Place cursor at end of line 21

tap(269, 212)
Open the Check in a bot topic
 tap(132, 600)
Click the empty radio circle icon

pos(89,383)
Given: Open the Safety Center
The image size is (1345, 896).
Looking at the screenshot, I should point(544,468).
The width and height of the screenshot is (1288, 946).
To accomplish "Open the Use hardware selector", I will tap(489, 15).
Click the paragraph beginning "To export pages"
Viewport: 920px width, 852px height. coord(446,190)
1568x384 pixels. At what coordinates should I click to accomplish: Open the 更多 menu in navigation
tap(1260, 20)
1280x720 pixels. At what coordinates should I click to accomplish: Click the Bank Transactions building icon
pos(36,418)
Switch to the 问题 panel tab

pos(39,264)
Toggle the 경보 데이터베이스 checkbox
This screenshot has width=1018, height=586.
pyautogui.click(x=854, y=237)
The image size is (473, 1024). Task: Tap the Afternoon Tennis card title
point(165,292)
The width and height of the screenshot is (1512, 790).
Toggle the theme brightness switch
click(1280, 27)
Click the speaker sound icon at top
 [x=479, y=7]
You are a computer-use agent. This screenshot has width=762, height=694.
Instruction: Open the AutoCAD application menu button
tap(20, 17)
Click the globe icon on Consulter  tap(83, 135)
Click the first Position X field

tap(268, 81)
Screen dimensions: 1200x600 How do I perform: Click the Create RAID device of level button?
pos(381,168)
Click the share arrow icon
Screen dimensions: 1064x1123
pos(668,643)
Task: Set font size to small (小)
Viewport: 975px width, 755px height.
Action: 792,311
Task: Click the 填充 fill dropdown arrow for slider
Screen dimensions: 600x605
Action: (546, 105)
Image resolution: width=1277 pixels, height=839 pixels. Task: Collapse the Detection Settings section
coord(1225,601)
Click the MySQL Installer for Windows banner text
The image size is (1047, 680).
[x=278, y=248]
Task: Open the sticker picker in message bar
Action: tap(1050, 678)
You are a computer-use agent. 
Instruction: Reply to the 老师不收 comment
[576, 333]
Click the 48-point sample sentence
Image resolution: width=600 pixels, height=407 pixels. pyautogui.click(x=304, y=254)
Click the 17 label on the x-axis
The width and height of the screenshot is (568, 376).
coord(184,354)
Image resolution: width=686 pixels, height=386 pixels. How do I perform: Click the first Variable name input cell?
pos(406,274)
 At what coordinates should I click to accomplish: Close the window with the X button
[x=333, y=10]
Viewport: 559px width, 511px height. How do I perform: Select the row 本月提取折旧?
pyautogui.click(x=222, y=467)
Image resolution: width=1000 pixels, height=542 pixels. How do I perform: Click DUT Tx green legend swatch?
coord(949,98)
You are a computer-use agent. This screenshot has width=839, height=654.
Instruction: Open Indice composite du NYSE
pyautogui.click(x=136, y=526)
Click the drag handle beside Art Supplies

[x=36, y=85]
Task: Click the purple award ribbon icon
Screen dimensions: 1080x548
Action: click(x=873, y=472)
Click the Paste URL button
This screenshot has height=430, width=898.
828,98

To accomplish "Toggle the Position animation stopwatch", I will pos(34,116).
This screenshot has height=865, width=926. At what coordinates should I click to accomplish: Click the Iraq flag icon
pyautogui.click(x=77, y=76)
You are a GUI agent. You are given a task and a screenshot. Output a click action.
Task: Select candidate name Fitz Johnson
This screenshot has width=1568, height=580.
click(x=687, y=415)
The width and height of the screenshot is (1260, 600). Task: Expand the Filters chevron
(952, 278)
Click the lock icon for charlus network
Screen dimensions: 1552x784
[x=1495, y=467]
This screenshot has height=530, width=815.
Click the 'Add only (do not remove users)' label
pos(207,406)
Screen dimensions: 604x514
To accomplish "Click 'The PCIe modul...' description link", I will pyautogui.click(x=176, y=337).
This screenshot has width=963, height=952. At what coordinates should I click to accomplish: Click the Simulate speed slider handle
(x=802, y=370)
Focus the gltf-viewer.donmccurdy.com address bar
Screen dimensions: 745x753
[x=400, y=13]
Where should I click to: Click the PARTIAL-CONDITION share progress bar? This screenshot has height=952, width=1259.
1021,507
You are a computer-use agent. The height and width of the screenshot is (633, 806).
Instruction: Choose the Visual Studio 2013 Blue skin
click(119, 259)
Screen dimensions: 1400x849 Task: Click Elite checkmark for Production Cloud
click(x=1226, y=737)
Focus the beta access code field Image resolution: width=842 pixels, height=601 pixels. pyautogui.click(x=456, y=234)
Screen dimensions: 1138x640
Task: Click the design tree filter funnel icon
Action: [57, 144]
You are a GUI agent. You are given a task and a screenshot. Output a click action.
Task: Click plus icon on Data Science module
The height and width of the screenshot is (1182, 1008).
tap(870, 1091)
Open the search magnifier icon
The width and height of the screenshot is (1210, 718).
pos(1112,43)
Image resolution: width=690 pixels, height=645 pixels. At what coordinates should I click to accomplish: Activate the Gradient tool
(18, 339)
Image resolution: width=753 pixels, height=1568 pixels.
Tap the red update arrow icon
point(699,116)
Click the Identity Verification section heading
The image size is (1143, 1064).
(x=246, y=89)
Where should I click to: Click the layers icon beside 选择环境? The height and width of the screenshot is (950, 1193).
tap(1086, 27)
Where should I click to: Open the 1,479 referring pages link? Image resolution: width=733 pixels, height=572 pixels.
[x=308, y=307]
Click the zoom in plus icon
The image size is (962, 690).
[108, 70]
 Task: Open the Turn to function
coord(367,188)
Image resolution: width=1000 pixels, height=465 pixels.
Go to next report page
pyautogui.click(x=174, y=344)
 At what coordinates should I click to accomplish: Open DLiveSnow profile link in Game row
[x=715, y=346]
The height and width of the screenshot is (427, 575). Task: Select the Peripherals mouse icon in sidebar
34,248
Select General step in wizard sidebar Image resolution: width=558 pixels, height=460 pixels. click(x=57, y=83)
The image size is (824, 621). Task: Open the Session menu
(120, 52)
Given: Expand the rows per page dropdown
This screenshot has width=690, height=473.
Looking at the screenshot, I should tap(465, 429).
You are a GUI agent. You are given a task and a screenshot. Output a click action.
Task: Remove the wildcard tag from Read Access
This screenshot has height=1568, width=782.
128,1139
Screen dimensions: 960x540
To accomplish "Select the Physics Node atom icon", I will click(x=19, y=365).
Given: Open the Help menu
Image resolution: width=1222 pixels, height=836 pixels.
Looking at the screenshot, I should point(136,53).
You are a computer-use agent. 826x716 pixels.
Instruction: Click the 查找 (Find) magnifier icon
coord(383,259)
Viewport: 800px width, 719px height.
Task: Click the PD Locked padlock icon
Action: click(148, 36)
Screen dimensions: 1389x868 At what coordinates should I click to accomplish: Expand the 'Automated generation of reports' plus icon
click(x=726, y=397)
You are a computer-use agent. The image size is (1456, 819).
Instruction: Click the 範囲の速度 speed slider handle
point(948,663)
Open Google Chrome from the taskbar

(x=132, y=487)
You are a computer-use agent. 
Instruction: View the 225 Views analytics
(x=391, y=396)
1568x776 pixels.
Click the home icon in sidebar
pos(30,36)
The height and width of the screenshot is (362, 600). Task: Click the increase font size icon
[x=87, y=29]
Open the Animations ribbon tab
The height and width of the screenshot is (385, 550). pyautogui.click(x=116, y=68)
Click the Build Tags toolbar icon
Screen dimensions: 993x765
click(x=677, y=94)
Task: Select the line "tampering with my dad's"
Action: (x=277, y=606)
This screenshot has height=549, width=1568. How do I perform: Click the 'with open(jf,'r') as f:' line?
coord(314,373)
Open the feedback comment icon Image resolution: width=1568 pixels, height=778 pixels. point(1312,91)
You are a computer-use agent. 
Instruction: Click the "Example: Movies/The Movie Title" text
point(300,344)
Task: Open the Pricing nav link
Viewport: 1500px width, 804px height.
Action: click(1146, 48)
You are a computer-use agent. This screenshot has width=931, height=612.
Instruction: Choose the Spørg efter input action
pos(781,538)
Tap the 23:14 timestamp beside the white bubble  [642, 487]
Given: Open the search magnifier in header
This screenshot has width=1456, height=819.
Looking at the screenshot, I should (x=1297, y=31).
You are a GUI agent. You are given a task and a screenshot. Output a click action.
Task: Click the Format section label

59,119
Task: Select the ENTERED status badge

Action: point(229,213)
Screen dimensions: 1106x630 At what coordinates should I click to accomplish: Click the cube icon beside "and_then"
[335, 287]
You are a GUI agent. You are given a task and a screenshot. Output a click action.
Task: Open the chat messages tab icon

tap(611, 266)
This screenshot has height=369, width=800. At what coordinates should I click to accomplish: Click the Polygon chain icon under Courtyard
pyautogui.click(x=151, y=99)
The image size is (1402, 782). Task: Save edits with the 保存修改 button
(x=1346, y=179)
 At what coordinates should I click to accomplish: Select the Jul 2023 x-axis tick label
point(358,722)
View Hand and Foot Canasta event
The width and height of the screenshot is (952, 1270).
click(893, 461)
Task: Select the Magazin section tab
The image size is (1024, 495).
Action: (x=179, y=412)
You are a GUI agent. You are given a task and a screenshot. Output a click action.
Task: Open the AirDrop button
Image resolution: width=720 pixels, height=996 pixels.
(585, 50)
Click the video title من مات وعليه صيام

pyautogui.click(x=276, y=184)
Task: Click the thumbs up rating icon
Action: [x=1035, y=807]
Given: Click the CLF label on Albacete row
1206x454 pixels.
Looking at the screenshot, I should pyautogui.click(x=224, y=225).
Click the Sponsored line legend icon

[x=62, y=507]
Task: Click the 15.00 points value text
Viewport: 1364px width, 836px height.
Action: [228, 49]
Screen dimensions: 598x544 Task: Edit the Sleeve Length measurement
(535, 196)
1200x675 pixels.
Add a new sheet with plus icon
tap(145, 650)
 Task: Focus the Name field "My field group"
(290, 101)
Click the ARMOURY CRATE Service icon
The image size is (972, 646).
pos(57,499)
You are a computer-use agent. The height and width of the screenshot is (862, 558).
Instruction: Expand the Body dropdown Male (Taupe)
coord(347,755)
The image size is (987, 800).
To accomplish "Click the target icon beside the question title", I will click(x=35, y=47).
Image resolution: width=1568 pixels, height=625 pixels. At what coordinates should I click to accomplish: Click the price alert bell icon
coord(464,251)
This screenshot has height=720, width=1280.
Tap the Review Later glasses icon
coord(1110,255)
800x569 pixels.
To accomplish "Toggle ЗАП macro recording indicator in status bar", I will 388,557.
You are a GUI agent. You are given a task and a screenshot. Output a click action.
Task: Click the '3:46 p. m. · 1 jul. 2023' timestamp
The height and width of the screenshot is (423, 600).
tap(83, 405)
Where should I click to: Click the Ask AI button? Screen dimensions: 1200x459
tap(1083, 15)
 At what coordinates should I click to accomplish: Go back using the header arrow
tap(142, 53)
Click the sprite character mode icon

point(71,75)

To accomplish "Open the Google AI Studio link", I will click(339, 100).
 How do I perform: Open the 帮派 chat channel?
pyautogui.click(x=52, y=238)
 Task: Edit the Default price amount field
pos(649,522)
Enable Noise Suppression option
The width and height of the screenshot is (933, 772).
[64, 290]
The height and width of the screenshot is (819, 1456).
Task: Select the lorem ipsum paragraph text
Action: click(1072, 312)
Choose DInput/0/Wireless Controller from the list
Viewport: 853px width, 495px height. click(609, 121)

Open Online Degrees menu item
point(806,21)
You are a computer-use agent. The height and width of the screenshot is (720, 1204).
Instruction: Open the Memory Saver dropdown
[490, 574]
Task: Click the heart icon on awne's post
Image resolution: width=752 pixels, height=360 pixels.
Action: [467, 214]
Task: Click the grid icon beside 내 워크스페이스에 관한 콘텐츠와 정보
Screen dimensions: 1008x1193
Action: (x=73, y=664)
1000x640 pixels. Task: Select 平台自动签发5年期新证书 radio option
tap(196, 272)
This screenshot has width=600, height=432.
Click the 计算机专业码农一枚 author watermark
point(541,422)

__Required action__. Every line above that carries the string "search" should be copied.

__Answer to the problem__.
Open the search magnifier icon
Given: Open the search magnifier in header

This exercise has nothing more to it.